Your instructions | Please edit the data from the line with "What do you see at coordinates (935, 231)" up to and including the line with "center [935, 231].", replacing "screenshot" with "image" and leaving everything else unchanged. Return only those lines.

[Data taken from a collection]
++++

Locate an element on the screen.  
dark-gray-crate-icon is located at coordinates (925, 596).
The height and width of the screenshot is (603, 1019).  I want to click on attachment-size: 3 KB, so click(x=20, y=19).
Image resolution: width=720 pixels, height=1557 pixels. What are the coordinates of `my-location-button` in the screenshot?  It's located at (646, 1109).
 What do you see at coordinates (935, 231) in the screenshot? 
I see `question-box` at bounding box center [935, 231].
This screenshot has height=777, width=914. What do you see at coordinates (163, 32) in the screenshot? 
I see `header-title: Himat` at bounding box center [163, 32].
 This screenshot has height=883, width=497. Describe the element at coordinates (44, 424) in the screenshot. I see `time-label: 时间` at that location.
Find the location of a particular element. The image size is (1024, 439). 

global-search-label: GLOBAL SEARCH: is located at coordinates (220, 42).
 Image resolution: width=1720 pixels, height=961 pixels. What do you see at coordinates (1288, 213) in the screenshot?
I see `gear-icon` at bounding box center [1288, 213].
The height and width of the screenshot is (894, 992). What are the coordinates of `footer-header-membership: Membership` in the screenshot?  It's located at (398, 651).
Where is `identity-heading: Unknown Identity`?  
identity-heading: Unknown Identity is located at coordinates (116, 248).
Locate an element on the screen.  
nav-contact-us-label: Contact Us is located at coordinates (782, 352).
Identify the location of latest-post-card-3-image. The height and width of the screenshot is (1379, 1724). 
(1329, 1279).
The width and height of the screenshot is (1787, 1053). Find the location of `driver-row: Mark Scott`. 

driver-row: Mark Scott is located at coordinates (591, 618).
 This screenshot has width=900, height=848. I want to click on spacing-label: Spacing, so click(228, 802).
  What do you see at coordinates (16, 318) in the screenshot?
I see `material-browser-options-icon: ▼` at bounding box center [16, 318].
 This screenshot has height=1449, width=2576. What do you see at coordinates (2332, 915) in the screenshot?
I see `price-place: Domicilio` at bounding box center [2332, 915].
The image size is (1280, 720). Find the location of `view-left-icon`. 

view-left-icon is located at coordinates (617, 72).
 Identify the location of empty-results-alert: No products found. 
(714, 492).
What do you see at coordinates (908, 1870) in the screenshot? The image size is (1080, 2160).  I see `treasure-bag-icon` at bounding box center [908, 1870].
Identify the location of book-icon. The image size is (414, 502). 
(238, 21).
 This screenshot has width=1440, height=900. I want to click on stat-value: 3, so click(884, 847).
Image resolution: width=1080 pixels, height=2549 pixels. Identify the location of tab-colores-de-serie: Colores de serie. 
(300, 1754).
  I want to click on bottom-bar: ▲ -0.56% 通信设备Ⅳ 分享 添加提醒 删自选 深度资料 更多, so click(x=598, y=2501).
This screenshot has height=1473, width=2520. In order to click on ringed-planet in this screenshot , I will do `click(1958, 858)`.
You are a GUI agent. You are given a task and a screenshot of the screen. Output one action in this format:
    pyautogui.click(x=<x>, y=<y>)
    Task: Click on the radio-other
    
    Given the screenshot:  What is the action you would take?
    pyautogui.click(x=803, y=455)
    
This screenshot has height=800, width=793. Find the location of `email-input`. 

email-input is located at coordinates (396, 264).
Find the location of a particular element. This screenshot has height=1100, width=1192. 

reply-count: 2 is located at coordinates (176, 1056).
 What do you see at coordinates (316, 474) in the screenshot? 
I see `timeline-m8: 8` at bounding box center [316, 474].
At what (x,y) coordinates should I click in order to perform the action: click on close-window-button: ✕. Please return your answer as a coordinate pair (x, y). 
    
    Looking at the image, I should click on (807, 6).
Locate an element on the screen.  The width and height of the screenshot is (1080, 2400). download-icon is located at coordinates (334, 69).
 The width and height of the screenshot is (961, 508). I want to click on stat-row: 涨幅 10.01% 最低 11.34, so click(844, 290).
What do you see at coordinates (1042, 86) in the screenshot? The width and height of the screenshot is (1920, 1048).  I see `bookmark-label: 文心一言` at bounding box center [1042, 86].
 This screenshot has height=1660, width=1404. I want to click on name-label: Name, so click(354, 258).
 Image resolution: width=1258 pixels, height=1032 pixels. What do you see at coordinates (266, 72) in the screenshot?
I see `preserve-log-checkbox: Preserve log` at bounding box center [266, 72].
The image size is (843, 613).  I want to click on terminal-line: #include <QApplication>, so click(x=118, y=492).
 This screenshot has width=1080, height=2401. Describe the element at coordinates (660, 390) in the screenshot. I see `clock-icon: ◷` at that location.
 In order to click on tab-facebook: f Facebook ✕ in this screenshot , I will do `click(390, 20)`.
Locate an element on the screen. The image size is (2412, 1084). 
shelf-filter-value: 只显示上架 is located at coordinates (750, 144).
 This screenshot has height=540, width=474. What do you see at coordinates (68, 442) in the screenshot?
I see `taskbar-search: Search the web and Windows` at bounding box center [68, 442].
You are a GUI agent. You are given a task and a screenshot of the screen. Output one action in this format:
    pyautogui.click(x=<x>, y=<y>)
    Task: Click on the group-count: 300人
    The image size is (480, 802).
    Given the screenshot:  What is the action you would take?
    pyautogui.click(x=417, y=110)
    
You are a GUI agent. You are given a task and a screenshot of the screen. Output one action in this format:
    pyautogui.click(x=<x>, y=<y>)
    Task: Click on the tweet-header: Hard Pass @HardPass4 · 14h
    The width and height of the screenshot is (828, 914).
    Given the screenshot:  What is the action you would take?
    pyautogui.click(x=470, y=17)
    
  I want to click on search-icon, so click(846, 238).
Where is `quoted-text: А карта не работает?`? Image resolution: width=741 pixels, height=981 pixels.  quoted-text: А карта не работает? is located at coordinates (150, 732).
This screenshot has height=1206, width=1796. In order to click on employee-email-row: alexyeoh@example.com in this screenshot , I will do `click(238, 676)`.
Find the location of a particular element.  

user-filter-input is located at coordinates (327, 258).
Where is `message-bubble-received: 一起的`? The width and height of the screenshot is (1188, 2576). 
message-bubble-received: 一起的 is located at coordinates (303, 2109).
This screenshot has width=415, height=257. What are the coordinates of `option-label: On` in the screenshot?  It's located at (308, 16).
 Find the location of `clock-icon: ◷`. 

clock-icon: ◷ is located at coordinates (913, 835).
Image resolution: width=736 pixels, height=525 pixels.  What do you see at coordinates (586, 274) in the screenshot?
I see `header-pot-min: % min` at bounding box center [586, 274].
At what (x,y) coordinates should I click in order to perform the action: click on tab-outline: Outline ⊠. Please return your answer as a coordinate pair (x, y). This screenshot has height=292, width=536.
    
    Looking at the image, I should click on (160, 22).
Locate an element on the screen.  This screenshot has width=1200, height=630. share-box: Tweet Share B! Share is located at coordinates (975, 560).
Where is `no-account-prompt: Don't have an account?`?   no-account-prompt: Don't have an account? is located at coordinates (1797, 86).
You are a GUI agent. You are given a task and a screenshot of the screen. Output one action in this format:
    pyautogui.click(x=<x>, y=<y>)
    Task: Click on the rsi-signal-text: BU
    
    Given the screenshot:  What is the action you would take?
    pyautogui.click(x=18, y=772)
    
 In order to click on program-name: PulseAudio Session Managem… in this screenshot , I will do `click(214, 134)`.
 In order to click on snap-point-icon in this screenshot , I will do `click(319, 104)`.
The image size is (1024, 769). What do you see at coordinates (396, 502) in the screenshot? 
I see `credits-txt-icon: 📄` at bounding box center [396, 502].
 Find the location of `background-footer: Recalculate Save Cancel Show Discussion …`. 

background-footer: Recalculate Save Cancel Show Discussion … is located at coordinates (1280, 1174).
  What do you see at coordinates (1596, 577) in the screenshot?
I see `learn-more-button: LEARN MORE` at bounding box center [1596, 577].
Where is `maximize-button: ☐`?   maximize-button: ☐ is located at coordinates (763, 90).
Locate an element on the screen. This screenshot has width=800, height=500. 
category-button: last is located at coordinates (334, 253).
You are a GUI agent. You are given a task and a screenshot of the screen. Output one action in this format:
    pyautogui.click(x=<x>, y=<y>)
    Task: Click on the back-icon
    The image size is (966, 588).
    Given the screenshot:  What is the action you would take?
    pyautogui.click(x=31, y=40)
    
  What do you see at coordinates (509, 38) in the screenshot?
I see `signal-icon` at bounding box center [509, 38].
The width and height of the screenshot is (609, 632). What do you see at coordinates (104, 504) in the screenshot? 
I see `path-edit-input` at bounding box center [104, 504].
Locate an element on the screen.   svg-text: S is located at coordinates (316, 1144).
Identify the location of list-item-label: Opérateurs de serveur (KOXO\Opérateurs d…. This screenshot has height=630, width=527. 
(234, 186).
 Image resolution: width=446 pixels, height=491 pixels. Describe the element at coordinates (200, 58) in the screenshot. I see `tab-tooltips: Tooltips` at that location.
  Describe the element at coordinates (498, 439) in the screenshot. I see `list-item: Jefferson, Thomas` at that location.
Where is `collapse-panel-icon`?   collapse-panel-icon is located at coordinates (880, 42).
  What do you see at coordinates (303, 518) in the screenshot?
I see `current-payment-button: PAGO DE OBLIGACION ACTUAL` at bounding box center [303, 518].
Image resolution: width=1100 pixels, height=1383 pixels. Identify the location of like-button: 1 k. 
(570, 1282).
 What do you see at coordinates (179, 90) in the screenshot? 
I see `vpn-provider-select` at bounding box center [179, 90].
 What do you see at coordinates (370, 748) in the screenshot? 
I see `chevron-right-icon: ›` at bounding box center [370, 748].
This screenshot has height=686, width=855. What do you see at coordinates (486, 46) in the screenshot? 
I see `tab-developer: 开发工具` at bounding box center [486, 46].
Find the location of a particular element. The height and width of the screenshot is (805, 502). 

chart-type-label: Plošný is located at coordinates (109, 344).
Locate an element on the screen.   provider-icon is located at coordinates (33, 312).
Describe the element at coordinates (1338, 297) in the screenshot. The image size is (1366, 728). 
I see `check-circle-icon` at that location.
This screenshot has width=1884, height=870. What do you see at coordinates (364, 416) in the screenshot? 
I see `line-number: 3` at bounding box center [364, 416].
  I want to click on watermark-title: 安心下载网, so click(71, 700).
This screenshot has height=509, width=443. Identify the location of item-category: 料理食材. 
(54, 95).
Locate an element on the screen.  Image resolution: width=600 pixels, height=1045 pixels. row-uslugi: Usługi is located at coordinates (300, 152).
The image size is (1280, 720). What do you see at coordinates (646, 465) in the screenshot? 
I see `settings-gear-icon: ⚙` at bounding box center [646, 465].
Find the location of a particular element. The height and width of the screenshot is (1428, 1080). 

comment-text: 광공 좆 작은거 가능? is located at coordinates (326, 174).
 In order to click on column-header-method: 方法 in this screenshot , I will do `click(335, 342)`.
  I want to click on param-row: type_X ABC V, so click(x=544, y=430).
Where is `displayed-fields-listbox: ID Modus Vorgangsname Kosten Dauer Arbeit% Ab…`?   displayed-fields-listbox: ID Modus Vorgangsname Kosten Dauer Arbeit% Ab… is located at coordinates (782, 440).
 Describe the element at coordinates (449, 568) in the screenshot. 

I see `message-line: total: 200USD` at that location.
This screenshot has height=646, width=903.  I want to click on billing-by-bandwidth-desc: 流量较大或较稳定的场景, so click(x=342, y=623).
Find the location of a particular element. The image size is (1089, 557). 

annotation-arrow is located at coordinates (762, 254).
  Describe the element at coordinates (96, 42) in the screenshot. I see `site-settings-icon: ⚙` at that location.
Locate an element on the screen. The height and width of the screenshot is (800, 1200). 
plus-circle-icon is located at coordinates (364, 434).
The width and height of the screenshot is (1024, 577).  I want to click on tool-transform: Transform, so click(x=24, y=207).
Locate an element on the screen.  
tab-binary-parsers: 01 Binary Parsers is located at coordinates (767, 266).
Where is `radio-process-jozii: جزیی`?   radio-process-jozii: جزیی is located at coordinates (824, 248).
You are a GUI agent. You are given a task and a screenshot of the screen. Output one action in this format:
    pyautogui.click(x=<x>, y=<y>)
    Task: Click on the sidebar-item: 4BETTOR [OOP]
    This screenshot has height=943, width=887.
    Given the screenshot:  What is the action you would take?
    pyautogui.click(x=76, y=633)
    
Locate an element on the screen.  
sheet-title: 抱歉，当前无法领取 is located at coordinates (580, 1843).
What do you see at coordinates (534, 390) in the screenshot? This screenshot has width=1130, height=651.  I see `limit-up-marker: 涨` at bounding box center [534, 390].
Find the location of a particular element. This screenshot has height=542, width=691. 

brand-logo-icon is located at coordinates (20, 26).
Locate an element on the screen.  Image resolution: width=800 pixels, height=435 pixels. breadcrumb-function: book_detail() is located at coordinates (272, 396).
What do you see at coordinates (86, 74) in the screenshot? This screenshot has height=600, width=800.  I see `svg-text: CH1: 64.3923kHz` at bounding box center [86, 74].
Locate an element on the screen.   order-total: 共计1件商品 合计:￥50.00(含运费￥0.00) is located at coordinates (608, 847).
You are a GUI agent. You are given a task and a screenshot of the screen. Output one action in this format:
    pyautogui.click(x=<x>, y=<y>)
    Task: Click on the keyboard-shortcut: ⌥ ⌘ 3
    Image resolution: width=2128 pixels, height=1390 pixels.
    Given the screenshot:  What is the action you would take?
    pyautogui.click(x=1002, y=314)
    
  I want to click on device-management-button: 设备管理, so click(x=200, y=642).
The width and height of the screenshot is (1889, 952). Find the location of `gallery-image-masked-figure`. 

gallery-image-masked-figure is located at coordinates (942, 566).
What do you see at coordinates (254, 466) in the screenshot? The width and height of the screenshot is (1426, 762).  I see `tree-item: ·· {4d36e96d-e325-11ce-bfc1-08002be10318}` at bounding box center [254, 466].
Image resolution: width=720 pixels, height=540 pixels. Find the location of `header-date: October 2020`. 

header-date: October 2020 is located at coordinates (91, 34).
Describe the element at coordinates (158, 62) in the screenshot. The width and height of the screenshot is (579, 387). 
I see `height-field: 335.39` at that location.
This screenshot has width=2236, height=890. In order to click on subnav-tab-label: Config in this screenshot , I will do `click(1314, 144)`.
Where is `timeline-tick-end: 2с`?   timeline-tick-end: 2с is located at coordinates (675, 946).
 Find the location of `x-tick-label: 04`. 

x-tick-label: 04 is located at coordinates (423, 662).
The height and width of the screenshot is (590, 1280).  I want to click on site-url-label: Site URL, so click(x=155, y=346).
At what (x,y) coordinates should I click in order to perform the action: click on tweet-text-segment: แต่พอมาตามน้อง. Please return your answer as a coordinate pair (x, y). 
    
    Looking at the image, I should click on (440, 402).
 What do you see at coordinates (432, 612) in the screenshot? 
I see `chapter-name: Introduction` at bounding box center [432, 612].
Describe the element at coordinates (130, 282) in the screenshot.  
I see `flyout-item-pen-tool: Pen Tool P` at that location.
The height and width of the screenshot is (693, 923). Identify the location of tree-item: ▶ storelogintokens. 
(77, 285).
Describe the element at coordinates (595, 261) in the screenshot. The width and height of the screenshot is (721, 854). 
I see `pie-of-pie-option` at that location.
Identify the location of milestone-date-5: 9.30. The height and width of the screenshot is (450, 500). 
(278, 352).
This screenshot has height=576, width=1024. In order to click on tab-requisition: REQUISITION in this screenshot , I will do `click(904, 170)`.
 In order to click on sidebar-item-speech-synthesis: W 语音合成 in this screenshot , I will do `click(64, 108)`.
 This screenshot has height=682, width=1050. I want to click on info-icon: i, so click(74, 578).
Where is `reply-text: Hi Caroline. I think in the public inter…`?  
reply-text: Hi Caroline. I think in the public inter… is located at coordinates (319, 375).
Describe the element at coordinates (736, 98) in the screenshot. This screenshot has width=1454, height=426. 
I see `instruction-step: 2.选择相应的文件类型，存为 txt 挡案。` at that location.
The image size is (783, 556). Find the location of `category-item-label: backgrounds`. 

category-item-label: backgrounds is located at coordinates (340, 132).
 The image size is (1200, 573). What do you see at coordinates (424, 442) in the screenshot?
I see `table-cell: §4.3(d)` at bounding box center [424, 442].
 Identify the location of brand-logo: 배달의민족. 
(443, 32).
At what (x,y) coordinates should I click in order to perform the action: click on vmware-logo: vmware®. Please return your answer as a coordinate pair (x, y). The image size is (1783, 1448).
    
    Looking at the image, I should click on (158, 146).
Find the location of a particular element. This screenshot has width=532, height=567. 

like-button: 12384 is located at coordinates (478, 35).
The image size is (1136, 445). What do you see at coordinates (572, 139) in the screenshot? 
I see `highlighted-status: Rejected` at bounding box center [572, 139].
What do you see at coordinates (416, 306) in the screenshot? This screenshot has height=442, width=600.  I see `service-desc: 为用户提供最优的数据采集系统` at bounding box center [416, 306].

++++

Task answer |
 What do you see at coordinates (935, 231) in the image? 
I see `question-box` at bounding box center [935, 231].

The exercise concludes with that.